What are the advantages and disadvantages of fixed deposit?
Fixed deposit investments always guarantee returns, but you still should know its advantages and disadvantages to make sure that this facility suits your needs.
- FDs earn higher interest rate compared to the ordinary savings account.
- Fixed deposits are safer compared to property investment or the stock market.
- Your money gets protected by the Singapore Deposit Insurance Corporation (SDIC)
- The minimum deposit can be as low as $1,000 depending on which bank you want to invest in. The affordability of required deposit amount can even allow you to open several FD accounts on different banks to maximize the offered benefits.
- You can always invest in a currency you want since most banks in Singapore have foreign currency fixed deposit offers.
- You can also opt for the shortest term, which is a month, to experience the benefits. Once you have weighed on the pros and cons, you can always choose the longer term for bigger earnings.
- Fixed deposits can be used as collateral if you apply for other bank facilities
- Money deposited could not be withdrawn until account maturity. This means that you must sort out other means of sourcing finances in case of emergency. Should you decide to withdraw, bank charges additional fees and your earnings might be forfeited.
- Deposited money can be susceptible to fluctuations
- Cash is locked in the bank and you have no chance to use the amount should a more lucrative investment comes your way. Moreover, you might miss the opportunity to purchase a property on sale because the bulk of your savings is held in the bank.
How can fixed deposits become loan collaterals?
You have higher chances of getting approved for loans and other bank facilities if you have FD account. Any loans become an overdraft facility which uses your fixed deposits as a guarantee.
Singapore banks also offer FD-linked mortgages to help depositors grab their dream homes using their FD accounts as security.
FD collaterals come with lower interest rates and faster processing of the application. There are times when the earning from the FD account are used up to compensate for the interest charges entailed with the loan.
Who can open a fixed deposit account?
In Singapore, you’ll usually need to be at least 18 years old to open a fixed deposit account, but some banks might let open one from 12 years or with a legal guardian or parent as guarantor. It doesn’t matter if you’re Singaporean, PR or foreigner, but you will need to have a minimum of $1000 to $5000 to deposit. Of course, your bank has the final say, so be sure to check with them about their specific requirements.
What do I need to open a fixed deposit account?
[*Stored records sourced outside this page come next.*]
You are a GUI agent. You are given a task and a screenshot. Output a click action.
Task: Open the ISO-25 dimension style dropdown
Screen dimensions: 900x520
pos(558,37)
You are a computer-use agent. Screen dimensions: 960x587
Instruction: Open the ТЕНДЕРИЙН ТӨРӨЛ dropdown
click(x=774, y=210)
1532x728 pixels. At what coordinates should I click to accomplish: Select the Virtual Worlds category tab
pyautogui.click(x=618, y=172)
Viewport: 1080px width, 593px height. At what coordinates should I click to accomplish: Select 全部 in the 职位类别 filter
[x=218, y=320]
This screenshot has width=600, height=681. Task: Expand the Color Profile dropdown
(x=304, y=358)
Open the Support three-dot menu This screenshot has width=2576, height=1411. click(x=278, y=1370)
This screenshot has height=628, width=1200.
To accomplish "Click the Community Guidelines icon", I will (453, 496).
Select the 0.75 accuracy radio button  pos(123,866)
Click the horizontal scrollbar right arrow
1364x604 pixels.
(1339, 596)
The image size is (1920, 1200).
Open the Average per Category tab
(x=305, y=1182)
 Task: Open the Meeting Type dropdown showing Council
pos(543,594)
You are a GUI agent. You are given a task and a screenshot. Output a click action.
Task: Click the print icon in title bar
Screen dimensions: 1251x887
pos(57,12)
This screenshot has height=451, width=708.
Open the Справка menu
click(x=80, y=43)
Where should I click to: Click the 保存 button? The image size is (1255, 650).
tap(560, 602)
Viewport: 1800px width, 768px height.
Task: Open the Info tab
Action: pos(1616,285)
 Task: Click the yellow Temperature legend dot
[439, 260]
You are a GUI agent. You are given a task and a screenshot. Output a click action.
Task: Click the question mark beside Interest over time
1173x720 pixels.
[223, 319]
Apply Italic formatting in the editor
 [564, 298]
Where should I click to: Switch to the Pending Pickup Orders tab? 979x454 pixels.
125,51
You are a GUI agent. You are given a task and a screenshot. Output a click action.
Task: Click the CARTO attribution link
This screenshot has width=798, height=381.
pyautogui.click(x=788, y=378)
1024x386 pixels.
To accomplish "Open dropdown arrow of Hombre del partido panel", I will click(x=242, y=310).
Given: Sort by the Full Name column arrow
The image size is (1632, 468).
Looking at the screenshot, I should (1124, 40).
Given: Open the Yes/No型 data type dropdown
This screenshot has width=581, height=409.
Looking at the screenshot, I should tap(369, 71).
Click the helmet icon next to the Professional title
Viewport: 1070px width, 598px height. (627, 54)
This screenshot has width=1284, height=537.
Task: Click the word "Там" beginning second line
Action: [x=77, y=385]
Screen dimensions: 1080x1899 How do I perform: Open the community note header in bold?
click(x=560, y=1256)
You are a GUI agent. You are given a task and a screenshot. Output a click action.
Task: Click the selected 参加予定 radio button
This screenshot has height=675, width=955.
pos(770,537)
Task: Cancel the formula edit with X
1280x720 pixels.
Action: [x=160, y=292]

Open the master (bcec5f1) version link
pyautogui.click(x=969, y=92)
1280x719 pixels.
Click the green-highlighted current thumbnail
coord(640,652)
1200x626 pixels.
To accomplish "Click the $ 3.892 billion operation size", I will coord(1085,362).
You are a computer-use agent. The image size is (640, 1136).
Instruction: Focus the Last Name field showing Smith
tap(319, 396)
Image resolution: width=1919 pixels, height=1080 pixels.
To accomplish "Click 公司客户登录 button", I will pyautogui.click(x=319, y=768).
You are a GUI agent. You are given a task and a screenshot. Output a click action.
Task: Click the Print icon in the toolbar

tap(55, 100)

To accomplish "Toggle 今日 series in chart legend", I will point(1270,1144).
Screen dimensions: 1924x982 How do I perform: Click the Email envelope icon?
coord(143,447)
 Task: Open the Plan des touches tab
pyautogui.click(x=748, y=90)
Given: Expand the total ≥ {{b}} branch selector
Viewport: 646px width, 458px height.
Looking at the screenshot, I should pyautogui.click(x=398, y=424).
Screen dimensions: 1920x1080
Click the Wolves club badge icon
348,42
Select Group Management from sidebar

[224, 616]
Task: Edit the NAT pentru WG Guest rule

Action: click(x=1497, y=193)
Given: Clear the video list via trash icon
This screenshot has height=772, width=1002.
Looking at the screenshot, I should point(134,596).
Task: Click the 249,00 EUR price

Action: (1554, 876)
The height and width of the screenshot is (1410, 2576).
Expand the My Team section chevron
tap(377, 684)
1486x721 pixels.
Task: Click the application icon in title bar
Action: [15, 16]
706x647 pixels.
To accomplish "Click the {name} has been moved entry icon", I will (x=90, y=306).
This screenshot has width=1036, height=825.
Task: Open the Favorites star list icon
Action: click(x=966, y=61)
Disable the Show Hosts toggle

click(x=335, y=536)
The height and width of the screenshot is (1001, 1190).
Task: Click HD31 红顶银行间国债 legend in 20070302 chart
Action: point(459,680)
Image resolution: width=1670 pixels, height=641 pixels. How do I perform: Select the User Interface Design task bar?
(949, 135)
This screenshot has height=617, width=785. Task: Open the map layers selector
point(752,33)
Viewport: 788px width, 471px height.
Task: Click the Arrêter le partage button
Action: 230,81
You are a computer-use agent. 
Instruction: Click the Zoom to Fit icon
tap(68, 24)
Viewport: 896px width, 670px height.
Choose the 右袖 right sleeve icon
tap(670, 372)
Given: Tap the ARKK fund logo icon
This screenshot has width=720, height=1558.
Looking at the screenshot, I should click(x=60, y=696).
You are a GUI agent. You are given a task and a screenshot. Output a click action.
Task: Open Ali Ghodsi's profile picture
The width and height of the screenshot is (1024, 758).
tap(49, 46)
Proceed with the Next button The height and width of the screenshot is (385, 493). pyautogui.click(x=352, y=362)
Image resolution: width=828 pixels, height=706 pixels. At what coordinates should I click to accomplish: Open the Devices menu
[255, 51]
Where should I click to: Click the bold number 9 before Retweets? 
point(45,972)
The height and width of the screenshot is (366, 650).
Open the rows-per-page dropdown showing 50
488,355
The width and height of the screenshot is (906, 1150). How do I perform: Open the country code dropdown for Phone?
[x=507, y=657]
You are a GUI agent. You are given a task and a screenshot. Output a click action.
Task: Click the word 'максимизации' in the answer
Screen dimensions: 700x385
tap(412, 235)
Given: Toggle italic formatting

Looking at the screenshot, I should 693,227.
You’ll need these to open your account:
- Singaporean/PR: You just need your NRIC
- Foreigner: You’ll need a passport and proof of address as well as an Employment Pass, Dependent Pass, S Pass, Student Pass or Long-Term Visit Pass.
How do I apply for a fixed deposit account?
Applying for a fixed deposit account can be done by visiting a branch of the bank of your choice or through online means.
- Branch: If you like to do things the old-fashioned way, make an appointment at your local branch, then show up with your deposit (cash or cheque) and your required documents.
- Online: If you already have a savings or current account at the bank, most banks (including OCBC, DBS, Standard Chartered Bank, CIMB and Maybank) let you open a fixed deposit account in a few clicks. Log in online, open a fixed deposit account, transfer the deposit amount from your savings or current account and choose how long you want to leave the money there for.
A bank can refuse application for FD account opening if the currency to be used is not acceptable, the payee’s name is not the same as the account name or the cheques and other payment instrument belongs to someone else other than the applicant.
Are joint names allowed to open a fixed deposit account?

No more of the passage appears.